## PROBLEM DETAILS:
Please work out how many of the lines below include "click". Only the number should be given.

Data extracted from a collection

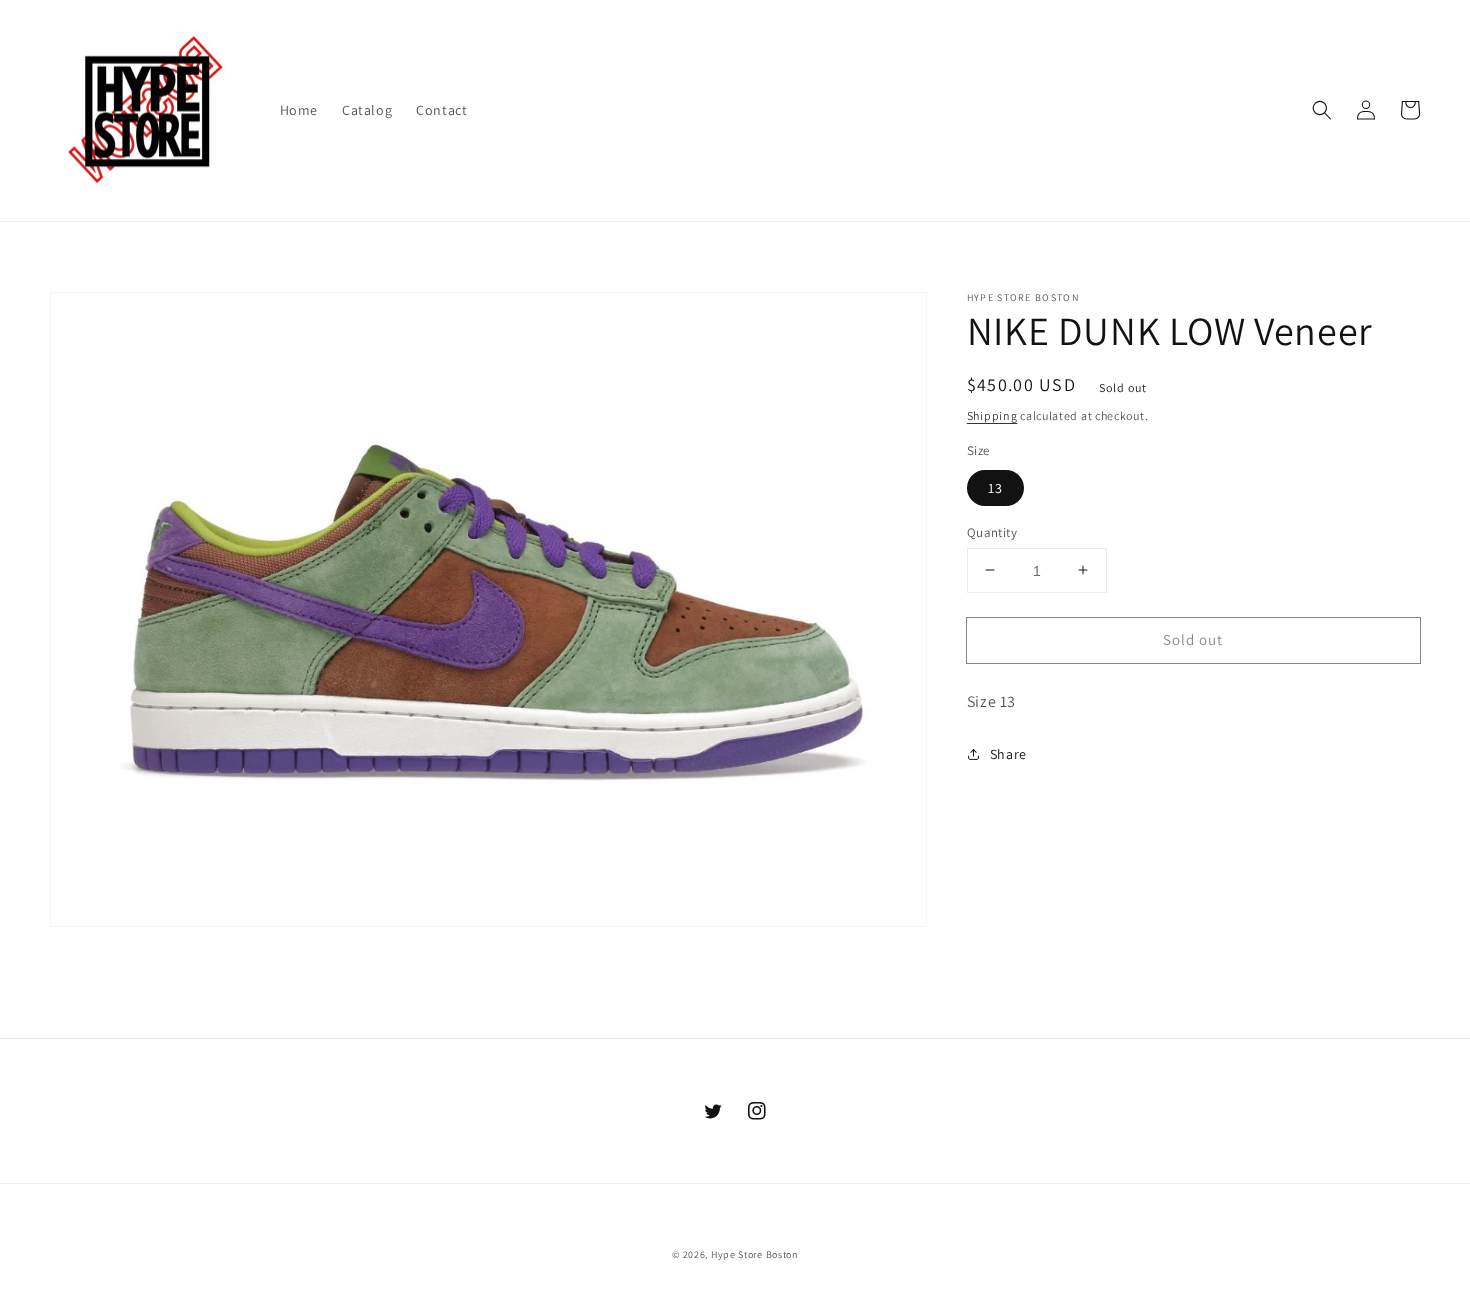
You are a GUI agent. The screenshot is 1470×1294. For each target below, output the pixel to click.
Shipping (992, 415)
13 (995, 487)
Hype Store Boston (754, 1254)
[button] (1322, 110)
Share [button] (1008, 754)
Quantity (992, 531)
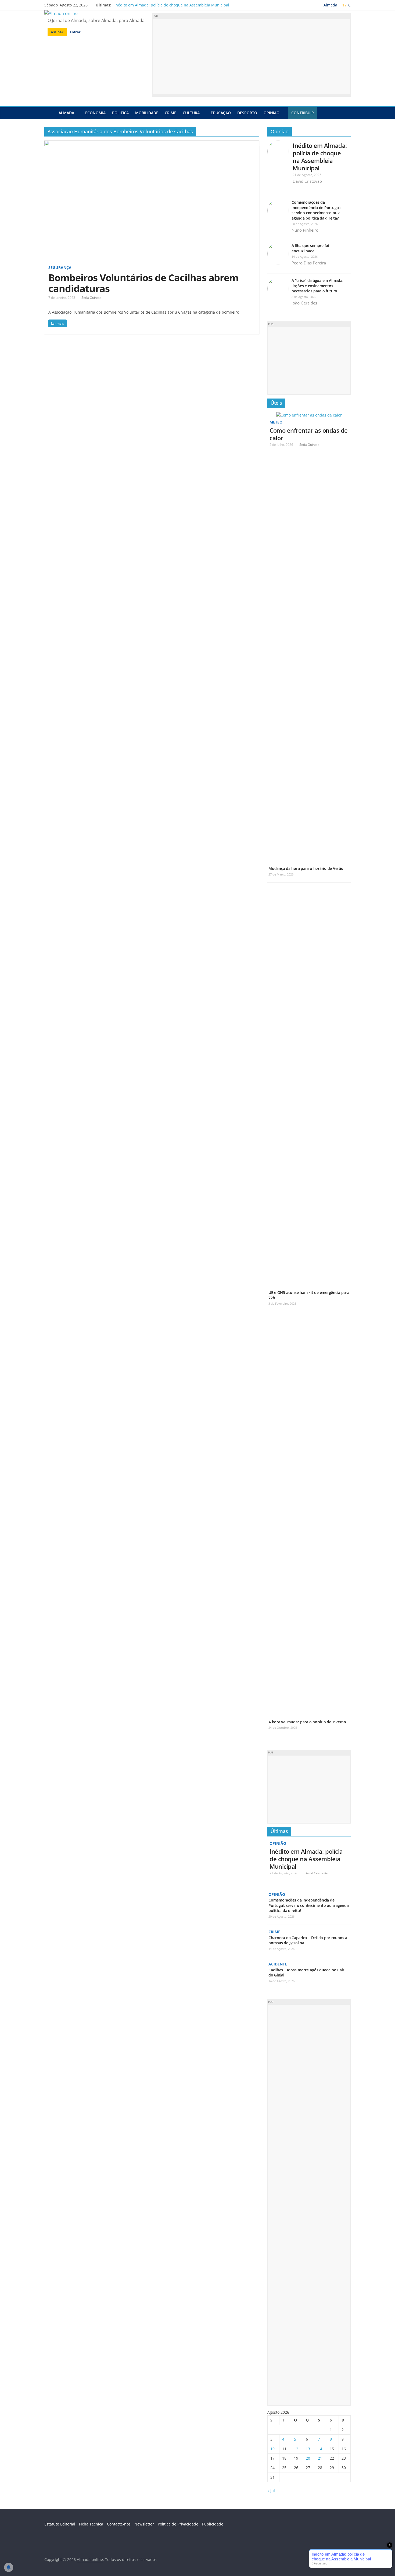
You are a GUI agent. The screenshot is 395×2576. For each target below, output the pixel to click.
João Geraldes (304, 303)
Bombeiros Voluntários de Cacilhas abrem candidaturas (143, 283)
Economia (95, 112)
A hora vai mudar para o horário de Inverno (307, 1721)
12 (296, 2448)
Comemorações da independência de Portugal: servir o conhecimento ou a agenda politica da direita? (316, 210)
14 (320, 2448)
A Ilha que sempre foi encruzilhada (310, 248)
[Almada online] (49, 112)
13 (308, 2448)
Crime (170, 112)
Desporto (247, 112)
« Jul (271, 2490)
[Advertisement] (251, 56)
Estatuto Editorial (59, 2524)
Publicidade (212, 2524)
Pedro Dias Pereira (309, 263)
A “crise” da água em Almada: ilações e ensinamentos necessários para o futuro (317, 285)
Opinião (271, 112)
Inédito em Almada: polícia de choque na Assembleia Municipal (171, 5)
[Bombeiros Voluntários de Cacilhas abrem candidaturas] (151, 144)
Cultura (191, 112)
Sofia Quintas (91, 297)
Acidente (277, 1964)
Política (120, 112)
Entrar (75, 32)
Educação (221, 112)
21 (320, 2458)
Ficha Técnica (91, 2524)
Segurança (59, 267)
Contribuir (302, 112)
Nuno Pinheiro (305, 230)
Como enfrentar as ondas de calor (309, 434)
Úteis (276, 403)
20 (308, 2458)
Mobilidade (146, 112)
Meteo (276, 422)
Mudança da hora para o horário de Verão (305, 868)
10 (272, 2448)
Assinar (57, 32)
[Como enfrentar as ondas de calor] (309, 415)
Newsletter (144, 2524)
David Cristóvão (307, 181)
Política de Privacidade (178, 2524)
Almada (66, 112)
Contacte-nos (119, 2524)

## TASK ANSWER:
2